Afterward, he became a member of the Workers' Party (Brazil) (PT). Carvalho has served as a member of several civic services.

==Deputy Mayor for Health==
In 2000, Carvalho was nominated by Aracaju Mayor Marcelo Déda to hold the position. During his mandate the city was nominated by the Brazilian Health Minister (Ministério da Saúde (MS).) The Best Lifestyle City of Brazil.
Carvalho setup also the emergency services (SAMU - Serviço de Atendimento Móvel de Urgência) of the city.

==State Surgeon General==
In January 2006, Carvalho nominated by Governor Marcelo Deda to hold the position of Surgeon General of the State of Sergipe. In this position, Rogério Carvalho Santos serves as a member of the Governor's Cabinet and as his chief advisor on health policies. He also manages an agency that has more than 60,000 employees. The agency is responsible for 14 state departments, three Foundations and a board staff that provide the population from the state of Sergipe with health, developmental, mental, rehabilitative, social and other critical services.

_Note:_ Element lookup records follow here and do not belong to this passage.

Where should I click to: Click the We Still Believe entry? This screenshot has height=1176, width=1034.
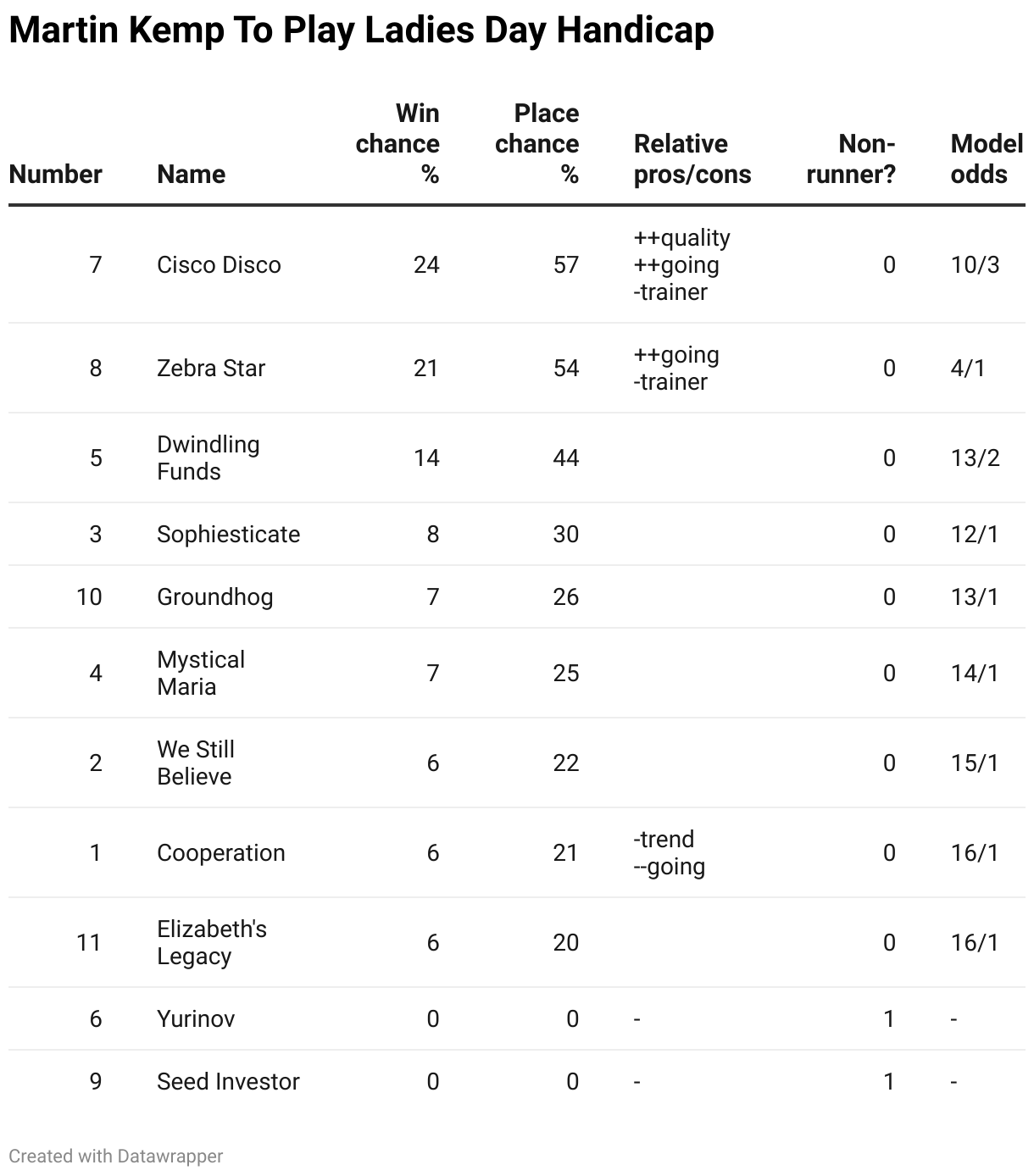tap(196, 763)
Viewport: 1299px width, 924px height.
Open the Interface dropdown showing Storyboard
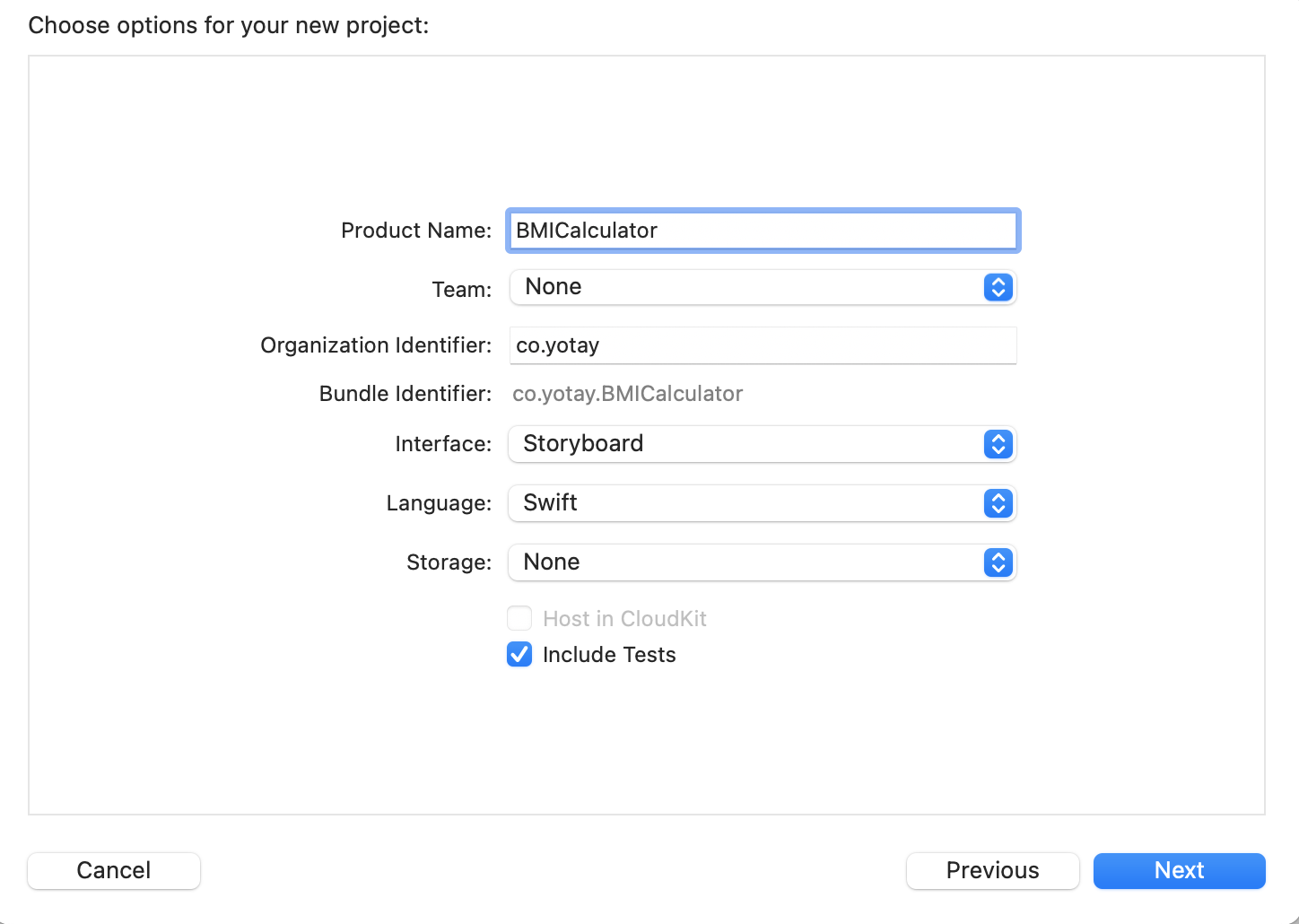click(x=745, y=444)
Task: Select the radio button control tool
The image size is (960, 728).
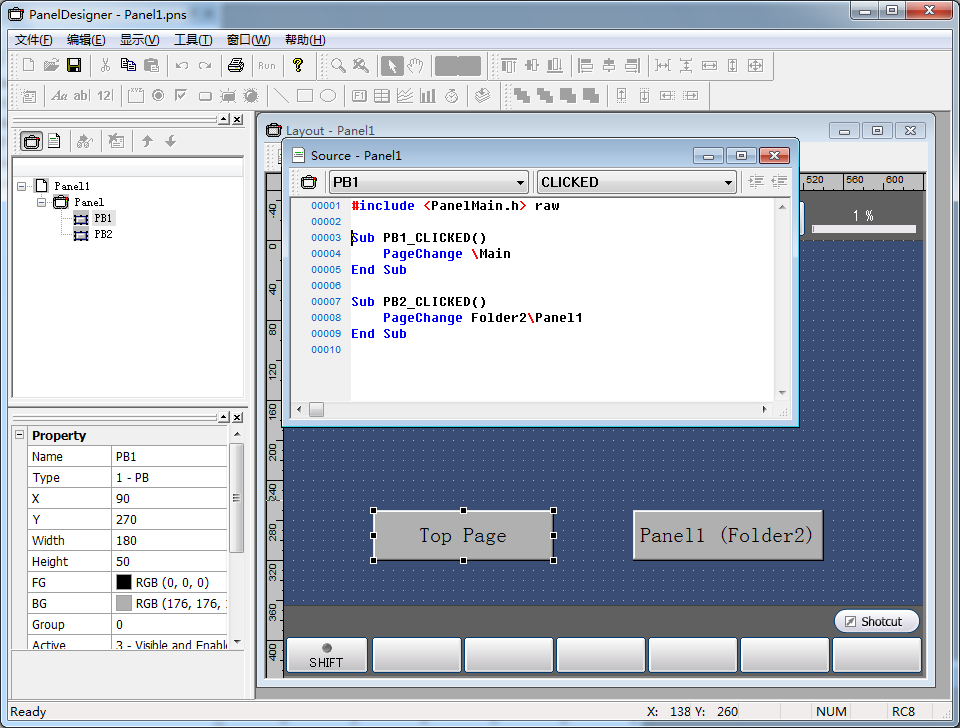Action: click(158, 96)
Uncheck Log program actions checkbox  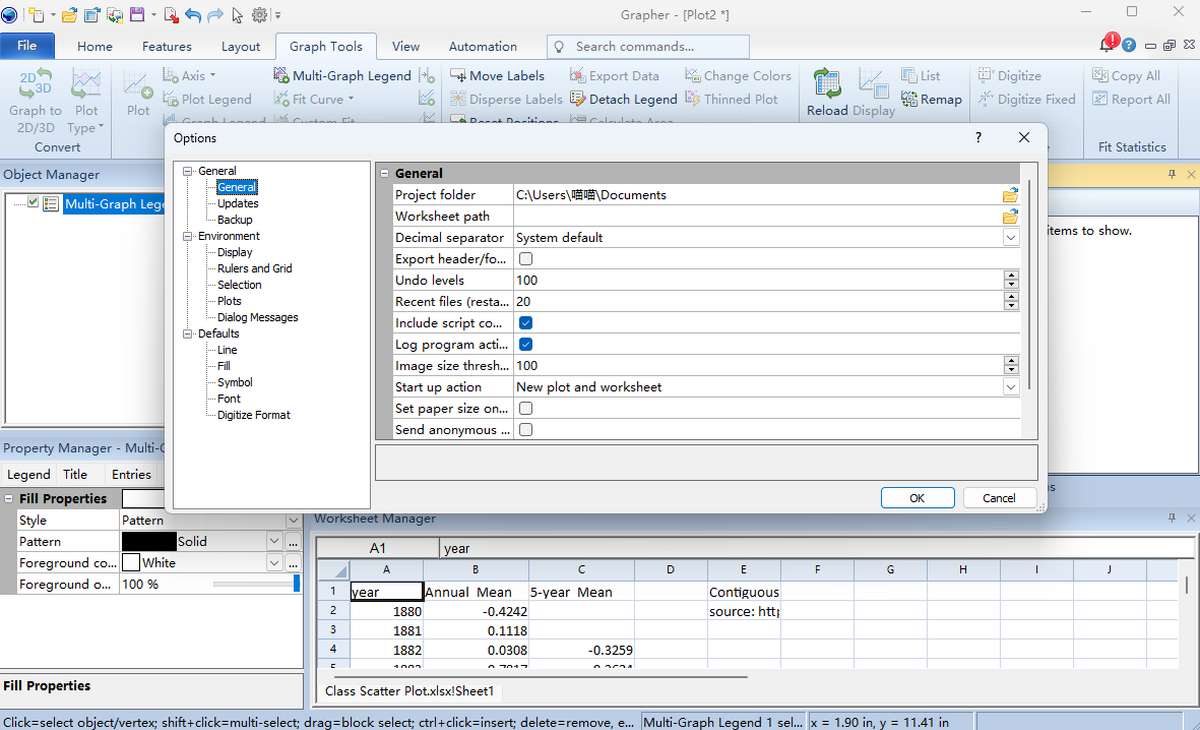tap(526, 344)
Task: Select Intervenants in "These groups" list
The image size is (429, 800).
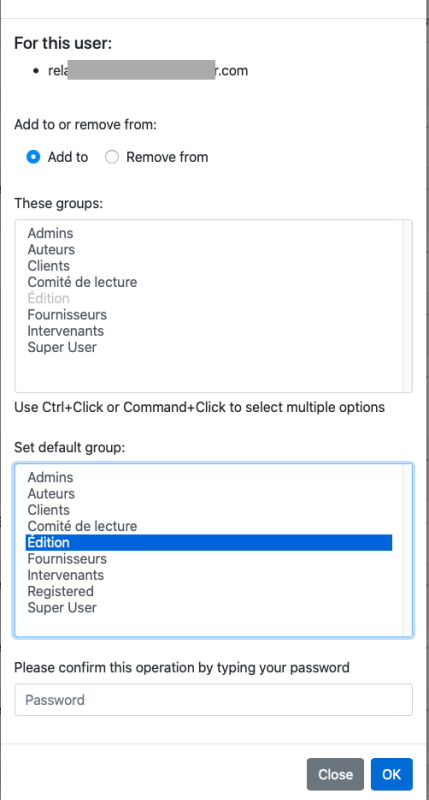Action: coord(209,331)
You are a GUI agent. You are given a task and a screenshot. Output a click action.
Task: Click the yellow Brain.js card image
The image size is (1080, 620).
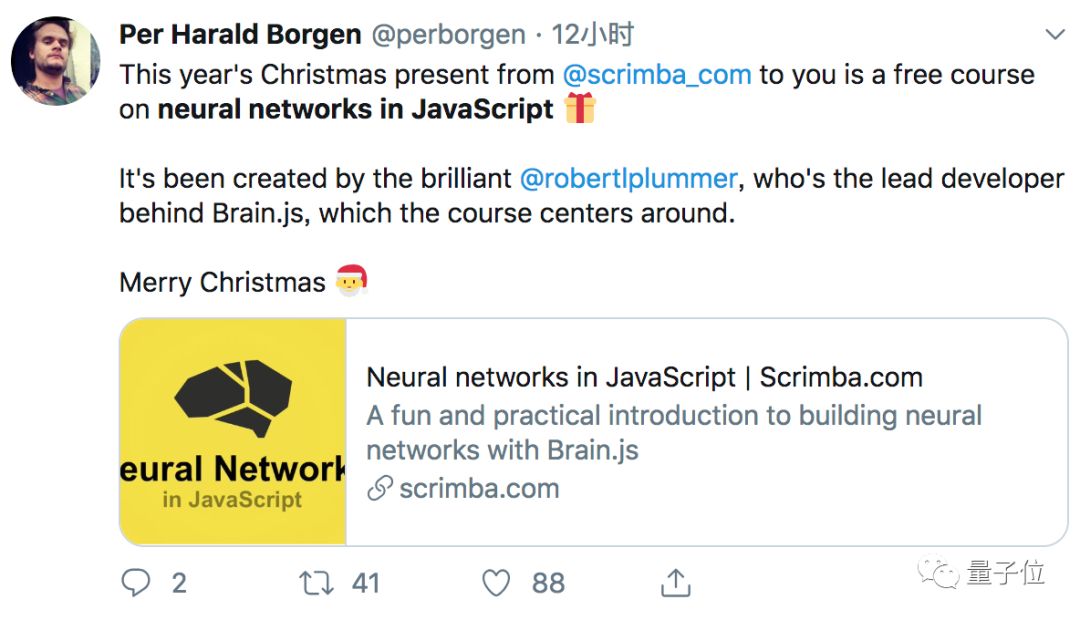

As State Surgeon General, Carvalho is responsible for providing leadership and for overseeing the agency's efforts to promote the health and well-being of the people from the state of Sergipe, particularly those who are most in need and at risk.

==Deputy==

In 2010 Mr. Carvalho resign from is charge of State Surgeon General to act as Deputy in Chamber of Deputies of the Brazilian state of Sergipe.

==Family==
Rogério Carvalho is married with Ivana Feliz also a physician and they have two daughters: Julia and Raquel. He resides in Aracaju.